O anúncio de uma “parceria estratégica” de US$ 80 bilhões entre a administração Trump e a gigante nuclear Westinghouse não é uma celebração da inovação; é a mais recente e audaciosa manobra do capital para socializar seus custos enquanto privatiza seus lucros. Sob o pretexto de alimentar a “revolução da IA”, o que se testemunha é uma transferência massiva de fundos públicos para um setor historicamente problemático, tudo para garantir que a sede de energia das grandes corporações de tecnologia seja saciada.
A aliança, que inclui a controladora da Westinghouse, Cameco, e a gestora de ativos Brookfield Asset Management, foi habilmente embalada como uma necessidade para “vencer a corrida global na inteligência artificial”. No entanto, a realidade por trás do comunicado triunfante da Westinghouse é menos sobre soberania nacional e mais sobre subsídio corporativo.
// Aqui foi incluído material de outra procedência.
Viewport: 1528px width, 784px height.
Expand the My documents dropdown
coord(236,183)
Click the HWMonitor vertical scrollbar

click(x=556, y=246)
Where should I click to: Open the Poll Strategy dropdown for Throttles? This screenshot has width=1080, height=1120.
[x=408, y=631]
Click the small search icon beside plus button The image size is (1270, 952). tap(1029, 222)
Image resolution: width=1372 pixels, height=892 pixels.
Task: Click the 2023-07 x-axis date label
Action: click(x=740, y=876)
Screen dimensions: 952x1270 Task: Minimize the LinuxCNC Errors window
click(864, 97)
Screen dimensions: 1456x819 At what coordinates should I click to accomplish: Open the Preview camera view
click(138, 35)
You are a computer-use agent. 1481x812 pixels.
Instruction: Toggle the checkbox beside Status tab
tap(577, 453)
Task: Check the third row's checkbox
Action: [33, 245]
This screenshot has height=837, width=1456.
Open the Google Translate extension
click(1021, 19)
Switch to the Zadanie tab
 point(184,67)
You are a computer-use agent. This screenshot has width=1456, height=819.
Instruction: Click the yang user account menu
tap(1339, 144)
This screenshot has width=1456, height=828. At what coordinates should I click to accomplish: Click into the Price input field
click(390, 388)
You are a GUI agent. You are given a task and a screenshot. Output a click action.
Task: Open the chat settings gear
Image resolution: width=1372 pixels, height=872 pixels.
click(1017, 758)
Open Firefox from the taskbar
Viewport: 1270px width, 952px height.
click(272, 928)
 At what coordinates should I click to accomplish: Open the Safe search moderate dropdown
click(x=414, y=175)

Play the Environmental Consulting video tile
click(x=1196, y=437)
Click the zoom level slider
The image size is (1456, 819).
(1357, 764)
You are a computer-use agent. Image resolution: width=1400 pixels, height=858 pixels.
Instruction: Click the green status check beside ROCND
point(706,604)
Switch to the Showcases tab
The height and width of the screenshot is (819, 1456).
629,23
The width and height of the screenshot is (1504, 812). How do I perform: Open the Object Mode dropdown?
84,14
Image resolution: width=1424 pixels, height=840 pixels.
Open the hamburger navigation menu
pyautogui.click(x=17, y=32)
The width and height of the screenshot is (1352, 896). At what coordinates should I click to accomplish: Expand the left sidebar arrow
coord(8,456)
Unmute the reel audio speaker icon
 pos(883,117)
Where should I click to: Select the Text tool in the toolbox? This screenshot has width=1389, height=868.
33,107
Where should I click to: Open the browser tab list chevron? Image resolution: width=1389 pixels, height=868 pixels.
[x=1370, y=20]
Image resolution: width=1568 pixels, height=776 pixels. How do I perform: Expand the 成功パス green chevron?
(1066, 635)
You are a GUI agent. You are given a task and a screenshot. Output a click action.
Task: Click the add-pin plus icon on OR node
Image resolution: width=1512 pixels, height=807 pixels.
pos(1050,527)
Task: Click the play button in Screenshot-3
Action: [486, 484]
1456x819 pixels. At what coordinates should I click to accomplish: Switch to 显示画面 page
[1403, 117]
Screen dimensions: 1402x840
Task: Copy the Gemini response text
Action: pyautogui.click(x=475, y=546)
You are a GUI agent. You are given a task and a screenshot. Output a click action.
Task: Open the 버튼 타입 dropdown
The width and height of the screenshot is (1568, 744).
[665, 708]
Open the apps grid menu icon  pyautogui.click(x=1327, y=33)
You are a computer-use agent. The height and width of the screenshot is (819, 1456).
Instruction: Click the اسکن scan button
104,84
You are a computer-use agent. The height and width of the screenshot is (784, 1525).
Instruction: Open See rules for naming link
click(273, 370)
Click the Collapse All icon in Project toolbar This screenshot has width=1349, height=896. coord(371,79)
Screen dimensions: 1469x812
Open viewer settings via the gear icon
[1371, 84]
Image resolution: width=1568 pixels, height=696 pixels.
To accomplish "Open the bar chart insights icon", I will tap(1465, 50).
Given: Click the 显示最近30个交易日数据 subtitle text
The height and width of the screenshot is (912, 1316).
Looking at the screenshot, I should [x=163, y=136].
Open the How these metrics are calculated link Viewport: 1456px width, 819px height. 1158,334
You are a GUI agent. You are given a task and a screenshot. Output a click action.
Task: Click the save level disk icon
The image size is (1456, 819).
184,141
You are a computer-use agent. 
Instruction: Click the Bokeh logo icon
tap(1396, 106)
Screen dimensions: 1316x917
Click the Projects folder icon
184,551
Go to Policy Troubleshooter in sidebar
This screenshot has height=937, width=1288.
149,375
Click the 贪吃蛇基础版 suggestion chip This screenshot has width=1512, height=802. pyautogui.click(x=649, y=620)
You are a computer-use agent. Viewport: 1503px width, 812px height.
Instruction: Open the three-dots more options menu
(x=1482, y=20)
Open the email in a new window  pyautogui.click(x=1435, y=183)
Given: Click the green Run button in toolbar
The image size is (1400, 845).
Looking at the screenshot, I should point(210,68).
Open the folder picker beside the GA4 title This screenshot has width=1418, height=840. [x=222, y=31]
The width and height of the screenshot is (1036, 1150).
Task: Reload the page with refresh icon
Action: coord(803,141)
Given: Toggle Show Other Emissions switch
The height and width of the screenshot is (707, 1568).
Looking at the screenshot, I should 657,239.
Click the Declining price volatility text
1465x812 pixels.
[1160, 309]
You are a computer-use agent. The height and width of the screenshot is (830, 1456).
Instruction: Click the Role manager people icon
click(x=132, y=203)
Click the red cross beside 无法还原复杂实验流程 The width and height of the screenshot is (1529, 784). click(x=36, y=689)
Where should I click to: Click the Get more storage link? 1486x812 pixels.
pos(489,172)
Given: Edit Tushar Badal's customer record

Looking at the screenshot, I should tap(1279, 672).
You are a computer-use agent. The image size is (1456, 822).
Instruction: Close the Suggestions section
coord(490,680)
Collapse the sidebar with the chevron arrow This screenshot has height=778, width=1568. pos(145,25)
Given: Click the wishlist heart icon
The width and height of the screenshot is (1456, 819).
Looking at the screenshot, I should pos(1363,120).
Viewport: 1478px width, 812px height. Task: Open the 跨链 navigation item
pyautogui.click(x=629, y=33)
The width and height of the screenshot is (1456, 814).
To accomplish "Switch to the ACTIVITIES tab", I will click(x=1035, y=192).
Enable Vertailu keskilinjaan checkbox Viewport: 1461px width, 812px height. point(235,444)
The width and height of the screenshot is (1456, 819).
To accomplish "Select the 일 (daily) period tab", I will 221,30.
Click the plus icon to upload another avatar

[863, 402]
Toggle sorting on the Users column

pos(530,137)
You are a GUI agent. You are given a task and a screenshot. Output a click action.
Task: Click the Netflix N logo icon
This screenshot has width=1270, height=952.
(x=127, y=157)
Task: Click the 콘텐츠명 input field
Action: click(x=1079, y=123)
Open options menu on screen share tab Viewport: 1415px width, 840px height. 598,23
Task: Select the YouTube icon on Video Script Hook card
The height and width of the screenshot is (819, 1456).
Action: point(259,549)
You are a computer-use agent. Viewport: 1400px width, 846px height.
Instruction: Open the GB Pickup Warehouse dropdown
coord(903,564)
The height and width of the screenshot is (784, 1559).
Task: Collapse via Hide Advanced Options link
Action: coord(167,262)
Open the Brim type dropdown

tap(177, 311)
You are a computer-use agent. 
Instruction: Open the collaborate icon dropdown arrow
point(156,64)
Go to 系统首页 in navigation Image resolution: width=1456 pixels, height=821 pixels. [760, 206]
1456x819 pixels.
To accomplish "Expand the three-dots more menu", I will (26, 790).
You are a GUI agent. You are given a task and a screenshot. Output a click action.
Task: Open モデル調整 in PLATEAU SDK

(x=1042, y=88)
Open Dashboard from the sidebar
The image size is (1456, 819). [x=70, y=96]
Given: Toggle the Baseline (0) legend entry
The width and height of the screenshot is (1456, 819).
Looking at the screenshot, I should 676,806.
Um porta-voz da empresa confirmou o ponto crucial: o governo dos EUA financiará integralmente o projeto.
Não se trata de uma parceria; trata-se de o Estado assumir todo o risco financeiro de uma aposta de alto custo, enquanto os lucros futuros serão canalizados para os cofres da Westinghouse e seus associados.
A narrativa oficial se apoia na fome “colossal” de energia da inteligência artificial. Os data centers, que treinam modelos de linguagem e processam volumes exponenciais de dados, são de fato um gargalo energético. Gigantes da tecnologia como Google e Microsoft, cientes de que seu modelo de negócios extrativo está atingindo um limite físico, já haviam anunciado seus próprios investimentos em energia nuclear.
O que o movimento da administração Trump faz é validar essa demanda como uma prioridade nacional inquestionável. Em vez de questionar o modelo de desenvolvimento da IA — que consome mais energia para gerar lucros privados — o governo opta por dobrar a aposta, usando o dinheiro dos contribuintes para construir a infraestrutura que o setor privado exige. O público paga pela energia, enquanto Google e Microsoft a utilizam para manter sua “competitividade em escala global”.
O Secretário de Energia, Chris Wright, não poupa a retórica nacionalista para justificar o investimento. A iniciativa, segundo ele, ajudará a “concretizar a grande visão do Presidente Trump de energizar plenamente os Estados Unidos”. Ele celebra o que chama de “renascimento da energia nuclear”, afirmando que Trump está “cumprindo a promessa”.
O que o secretário omite é que este “renascimento” não surge de uma súbita viabilidade econômica ou de um avanço tecnológico revolucionário. Ele é artificial, inflado por US$ 80 bilhões de dinheiro público. O setor nuclear, que enfrentou décadas de estagnação precisamente por seus custos proibitivos e riscos inerentes, só “renasce” porque o Estado decidiu remover todo o risco do investimento para os operadores privados.
A “grande visão” de Trump, portanto, é uma em que o poder público atua como fiador ilimitado para os interesses do grande capital, neste caso, a aliança profunda entre o átomo (Westinghouse) e o algoritmo (Big Tech).
A natureza dessa aliança fica ainda mais evidente quando se analisam os detalhes do cronograma. O acordo, segundo um porta-voz da Westinghouse, está ligado a uma diretiva presidencial de maio que exige que 10 “novos grandes reatores com instalações totalmente projetadas estivessem em construção até 2030”.
Esta é uma meta de gastos, não de resultados. O plano é “agressivo” em sua alocação de capital, mas notavelmente vago em suas entregas. A própria Westinghouse, em seu comunicado, foi cautelosa e não especificou quando os novos reatores estariam, de fato, operacionais e conectados à rede.
O governo Trump está efetivamente assinando um cheque de US$ 80 bilhões para que as obras comecem, sem garantias firmes de quando a energia prometida — o pretexto para todo o investimento — realmente se materializará. É um arranjo perfeito para as empreiteiras e para a indústria nuclear: o financiamento é garantido e imediato, enquanto a responsabilidade pela entrega é diferida para um futuro indefinido.
Este megainvestimento não redefine a matriz energética; ele reafirma o velho modelo extrativista. O público é chamado a financiar uma infraestrutura de alto risco, não para o bem comum, mas para garantir que o motor da inteligência artificial — um motor que serve primariamente aos interesses de corporações privadas — continue funcionando sem interrupções.